===== Working data

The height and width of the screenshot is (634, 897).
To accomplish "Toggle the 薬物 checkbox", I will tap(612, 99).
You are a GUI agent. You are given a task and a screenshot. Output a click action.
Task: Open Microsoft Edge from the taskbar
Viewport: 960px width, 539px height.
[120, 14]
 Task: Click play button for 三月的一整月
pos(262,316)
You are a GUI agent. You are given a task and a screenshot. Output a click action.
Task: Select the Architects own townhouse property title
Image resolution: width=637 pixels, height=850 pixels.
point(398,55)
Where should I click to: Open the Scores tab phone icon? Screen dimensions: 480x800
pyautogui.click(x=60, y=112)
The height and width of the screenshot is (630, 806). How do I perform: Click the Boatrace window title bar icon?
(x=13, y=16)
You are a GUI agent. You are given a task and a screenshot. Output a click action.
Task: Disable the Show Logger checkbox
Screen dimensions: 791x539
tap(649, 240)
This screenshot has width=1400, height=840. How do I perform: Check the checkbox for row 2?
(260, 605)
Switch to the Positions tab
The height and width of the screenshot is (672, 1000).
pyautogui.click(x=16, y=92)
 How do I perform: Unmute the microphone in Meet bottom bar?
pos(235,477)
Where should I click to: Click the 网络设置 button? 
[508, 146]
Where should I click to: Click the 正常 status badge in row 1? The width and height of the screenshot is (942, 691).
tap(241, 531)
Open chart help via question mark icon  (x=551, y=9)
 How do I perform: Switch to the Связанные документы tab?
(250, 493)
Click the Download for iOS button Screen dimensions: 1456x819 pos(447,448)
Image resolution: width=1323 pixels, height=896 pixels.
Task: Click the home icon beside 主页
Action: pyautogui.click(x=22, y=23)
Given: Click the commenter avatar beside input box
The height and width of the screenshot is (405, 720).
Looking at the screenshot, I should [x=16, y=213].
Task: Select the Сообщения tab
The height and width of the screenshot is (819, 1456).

==========

** What is being asked **
Reproduce every row above word for word, without alteration.

** Correct answer **
The height and width of the screenshot is (634, 897).
To accomplish "Toggle the 薬物 checkbox", I will tap(612, 99).
You are a GUI agent. You are given a task and a screenshot. Output a click action.
Task: Open Microsoft Edge from the taskbar
Viewport: 960px width, 539px height.
[120, 14]
 Task: Click play button for 三月的一整月
pos(262,316)
You are a GUI agent. You are given a task and a screenshot. Output a click action.
Task: Select the Architects own townhouse property title
Image resolution: width=637 pixels, height=850 pixels.
point(398,55)
Where should I click to: Open the Scores tab phone icon? Screen dimensions: 480x800
pyautogui.click(x=60, y=112)
The height and width of the screenshot is (630, 806). How do I perform: Click the Boatrace window title bar icon?
(x=13, y=16)
You are a GUI agent. You are given a task and a screenshot. Output a click action.
Task: Disable the Show Logger checkbox
Screen dimensions: 791x539
tap(649, 240)
This screenshot has width=1400, height=840. How do I perform: Check the checkbox for row 2?
(260, 605)
Switch to the Positions tab
The height and width of the screenshot is (672, 1000).
pyautogui.click(x=16, y=92)
 How do I perform: Unmute the microphone in Meet bottom bar?
pos(235,477)
Where should I click to: Click the 网络设置 button? 
[508, 146]
Where should I click to: Click the 正常 status badge in row 1? The width and height of the screenshot is (942, 691).
tap(241, 531)
Open chart help via question mark icon  (x=551, y=9)
 How do I perform: Switch to the Связанные документы tab?
(250, 493)
Click the Download for iOS button Screen dimensions: 1456x819 pos(447,448)
Image resolution: width=1323 pixels, height=896 pixels.
Task: Click the home icon beside 主页
Action: pyautogui.click(x=22, y=23)
Given: Click the commenter avatar beside input box
The height and width of the screenshot is (405, 720).
Looking at the screenshot, I should [x=16, y=213].
Task: Select the Сообщения tab
The height and width of the screenshot is (819, 1456).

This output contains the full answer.